▶ **READING PASSAGE**

**********

Western European economic activity is no longer in decline and the Euro Zone has regained a large measure of stability, albeit at the price of often severe austerity measures. There is no effective improvement to report in this region, and Western Europe is not a viable target for growth strategy at this time. Maintenance of existing market penetration will be our primary goal.

 

Last year’s reported opening of a Marketing/Sales office in Moscow was followed by a training visit, supply of materials and literature, etc. We were advised of early successes in approval of our product offerings with the potential of substantial follow-on sales. It is most unfortunate that the recent Ukrainian conflict has placed political barriers in the path of business growth. We can only hope this resolves soon.

 

Despite the negative indicators, we have initiated strong growth strategies on several fronts. Development of our high speed connector line, Hyperkinetic®, continues with healthy interest from potential users. We continue to expand existing product lines offering additional sizes and features, especially in our individual power contact series which will permit us to address a previously under-served market. On the production side, we have initiated a program of additional Hyperboloid contact manufacturing equipment and machines. This will permit substantial increases in our output.

**********

▶ **AIM OF THE TASK**
Resume the business report on regional markets and connector product growth, continuing after its last sentence.

Stored data
**********

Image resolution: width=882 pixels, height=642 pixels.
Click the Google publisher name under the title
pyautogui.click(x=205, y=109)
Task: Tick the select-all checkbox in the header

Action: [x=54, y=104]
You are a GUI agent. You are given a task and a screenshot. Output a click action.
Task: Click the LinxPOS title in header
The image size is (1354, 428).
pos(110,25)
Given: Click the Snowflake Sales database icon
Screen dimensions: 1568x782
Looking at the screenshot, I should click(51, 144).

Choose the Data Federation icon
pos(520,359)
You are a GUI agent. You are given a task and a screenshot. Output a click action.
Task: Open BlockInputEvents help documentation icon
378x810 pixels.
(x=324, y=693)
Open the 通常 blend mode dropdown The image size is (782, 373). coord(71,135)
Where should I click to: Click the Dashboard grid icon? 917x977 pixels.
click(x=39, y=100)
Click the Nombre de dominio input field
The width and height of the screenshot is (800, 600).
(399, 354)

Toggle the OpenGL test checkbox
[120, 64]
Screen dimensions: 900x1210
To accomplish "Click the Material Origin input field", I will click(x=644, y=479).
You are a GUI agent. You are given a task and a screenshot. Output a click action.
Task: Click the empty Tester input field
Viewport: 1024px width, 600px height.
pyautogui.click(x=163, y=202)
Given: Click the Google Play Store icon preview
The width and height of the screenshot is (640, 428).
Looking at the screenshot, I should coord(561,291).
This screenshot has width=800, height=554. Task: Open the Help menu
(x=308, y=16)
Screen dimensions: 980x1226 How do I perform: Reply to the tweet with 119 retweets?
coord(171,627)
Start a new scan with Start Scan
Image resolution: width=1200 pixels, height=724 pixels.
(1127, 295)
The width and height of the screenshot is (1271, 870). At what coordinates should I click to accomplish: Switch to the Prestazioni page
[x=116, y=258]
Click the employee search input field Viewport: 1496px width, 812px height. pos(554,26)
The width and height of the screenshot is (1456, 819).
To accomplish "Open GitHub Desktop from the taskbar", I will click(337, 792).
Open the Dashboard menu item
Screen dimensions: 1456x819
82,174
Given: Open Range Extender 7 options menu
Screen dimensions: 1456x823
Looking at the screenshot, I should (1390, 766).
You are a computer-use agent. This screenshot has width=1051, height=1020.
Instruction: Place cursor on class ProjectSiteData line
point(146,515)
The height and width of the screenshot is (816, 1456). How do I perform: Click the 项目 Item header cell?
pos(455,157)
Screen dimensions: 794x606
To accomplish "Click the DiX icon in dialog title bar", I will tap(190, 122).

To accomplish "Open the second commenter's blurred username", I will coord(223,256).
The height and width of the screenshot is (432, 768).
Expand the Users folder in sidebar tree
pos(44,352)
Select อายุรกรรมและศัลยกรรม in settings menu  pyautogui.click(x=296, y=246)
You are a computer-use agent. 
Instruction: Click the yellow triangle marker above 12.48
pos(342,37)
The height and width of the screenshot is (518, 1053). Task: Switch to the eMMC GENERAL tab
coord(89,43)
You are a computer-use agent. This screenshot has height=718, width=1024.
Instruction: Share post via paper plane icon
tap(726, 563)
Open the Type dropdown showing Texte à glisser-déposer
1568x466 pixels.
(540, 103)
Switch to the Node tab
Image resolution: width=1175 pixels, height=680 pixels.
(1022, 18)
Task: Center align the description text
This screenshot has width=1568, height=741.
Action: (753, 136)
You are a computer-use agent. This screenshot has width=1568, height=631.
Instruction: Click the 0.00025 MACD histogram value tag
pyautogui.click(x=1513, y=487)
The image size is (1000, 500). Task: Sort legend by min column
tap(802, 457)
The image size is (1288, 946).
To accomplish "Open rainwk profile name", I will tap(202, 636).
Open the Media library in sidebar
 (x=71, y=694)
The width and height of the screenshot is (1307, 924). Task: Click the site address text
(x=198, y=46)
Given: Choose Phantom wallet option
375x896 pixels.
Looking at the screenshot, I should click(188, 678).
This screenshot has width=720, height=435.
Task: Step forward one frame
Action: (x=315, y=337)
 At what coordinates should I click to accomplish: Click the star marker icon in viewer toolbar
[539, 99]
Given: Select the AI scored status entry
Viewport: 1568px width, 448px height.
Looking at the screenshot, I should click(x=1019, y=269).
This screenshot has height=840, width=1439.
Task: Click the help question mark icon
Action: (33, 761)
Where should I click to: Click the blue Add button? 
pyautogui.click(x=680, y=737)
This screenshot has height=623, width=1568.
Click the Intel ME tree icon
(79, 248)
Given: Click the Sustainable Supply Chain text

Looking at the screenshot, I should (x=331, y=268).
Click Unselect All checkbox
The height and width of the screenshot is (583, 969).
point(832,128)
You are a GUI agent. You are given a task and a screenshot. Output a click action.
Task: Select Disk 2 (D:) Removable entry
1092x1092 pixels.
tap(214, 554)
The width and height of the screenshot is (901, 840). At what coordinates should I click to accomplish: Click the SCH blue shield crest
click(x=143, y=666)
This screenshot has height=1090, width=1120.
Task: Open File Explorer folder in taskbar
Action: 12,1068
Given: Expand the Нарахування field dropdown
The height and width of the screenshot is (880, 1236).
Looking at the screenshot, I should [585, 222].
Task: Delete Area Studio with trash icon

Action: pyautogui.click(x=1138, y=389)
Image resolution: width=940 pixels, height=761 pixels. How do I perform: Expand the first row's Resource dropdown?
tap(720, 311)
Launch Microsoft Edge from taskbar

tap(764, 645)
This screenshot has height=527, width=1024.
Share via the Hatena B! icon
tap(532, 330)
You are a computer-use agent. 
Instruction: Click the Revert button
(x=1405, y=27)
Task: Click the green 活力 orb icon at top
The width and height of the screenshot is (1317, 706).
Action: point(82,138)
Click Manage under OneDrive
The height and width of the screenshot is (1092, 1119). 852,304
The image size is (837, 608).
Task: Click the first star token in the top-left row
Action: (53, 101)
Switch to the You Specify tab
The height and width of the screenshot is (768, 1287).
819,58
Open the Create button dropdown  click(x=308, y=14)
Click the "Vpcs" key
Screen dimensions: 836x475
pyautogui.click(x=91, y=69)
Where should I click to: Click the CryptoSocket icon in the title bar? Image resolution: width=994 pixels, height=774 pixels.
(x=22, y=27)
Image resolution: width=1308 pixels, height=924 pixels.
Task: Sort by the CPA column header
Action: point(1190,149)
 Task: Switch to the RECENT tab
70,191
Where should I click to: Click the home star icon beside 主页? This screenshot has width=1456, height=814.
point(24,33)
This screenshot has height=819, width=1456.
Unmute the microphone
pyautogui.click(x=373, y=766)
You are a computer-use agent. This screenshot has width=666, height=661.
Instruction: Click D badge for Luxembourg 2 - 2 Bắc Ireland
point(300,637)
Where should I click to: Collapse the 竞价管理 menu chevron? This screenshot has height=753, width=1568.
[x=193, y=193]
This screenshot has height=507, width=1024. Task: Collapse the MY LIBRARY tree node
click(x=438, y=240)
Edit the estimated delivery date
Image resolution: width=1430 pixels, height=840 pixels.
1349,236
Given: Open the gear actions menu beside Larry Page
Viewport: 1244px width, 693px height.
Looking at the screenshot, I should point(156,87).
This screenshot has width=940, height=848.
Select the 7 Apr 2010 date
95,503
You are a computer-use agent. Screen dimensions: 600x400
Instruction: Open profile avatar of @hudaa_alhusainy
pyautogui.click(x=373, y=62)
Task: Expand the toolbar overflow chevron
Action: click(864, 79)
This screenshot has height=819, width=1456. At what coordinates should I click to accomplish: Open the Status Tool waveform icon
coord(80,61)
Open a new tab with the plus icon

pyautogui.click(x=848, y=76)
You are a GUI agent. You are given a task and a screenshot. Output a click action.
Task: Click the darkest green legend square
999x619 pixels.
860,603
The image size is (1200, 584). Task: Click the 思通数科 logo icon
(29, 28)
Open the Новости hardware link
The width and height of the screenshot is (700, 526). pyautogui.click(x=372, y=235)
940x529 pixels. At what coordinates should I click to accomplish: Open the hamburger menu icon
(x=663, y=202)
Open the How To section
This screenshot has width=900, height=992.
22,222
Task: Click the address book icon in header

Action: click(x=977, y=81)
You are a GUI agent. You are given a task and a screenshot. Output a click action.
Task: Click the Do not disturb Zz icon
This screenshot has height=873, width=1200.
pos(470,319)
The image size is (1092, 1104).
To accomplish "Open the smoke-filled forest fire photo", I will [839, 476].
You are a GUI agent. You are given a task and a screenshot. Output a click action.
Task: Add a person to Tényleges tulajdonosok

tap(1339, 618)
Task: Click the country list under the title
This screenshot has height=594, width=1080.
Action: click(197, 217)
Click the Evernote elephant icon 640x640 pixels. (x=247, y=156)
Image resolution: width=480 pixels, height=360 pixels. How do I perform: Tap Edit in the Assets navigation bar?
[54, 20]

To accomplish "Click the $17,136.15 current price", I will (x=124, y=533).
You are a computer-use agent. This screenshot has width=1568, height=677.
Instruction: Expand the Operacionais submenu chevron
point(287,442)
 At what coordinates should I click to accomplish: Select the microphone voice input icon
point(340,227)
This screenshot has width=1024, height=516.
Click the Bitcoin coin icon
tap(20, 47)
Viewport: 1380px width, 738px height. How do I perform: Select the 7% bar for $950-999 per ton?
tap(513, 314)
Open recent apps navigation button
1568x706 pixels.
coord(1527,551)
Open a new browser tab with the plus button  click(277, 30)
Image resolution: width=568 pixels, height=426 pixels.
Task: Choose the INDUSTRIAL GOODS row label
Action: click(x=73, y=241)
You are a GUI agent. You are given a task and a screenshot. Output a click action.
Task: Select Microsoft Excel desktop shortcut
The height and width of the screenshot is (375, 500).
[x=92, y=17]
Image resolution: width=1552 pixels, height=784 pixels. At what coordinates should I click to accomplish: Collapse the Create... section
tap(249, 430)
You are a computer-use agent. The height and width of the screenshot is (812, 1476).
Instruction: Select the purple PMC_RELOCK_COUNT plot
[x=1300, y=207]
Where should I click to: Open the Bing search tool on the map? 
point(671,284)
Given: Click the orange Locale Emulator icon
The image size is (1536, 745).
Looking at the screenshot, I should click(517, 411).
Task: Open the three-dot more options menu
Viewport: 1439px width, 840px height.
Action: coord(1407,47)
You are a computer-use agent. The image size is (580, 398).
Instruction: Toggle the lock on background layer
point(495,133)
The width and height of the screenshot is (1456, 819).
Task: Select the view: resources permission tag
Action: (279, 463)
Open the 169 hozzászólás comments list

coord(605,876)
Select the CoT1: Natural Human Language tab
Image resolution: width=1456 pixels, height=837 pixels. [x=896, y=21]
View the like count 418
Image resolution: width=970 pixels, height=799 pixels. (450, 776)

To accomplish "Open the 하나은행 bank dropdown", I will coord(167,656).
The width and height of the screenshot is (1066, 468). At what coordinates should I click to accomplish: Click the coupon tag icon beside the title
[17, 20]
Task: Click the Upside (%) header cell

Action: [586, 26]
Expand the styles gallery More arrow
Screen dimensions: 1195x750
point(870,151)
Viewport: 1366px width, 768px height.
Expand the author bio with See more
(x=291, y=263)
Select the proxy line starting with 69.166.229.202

**********

▶ **EXERCISE RESPONSE**
 

Our financial results are the highlight of this report. FY2014 revenues increased to $15,432,000 from $13,330,000, a rise of 16%. Operating income grew to $2,547,000 from $1,780,000 for a 43% increase, and net income increased to $1,454,000 from $930,000, equal to 56%. The 1st Q FY2015 (for the quarter ended June 27, 2014) unaudited figures show a minor decline to revenues of $3,936,000 from $4,091,000 and a net income reduction to $387,000 from $549.000. At the end of FY 2014, the backlog was $5,861,000. The backlog has now grown to a record level of almost $8,000,000.

 

Despite the clear challenges in front of us, we are optimistic that our programs and strategy will serve us well in this fiscal year. With the most welcome support of our shareholders, employees, and friends, we can look forward to a successful year ahead.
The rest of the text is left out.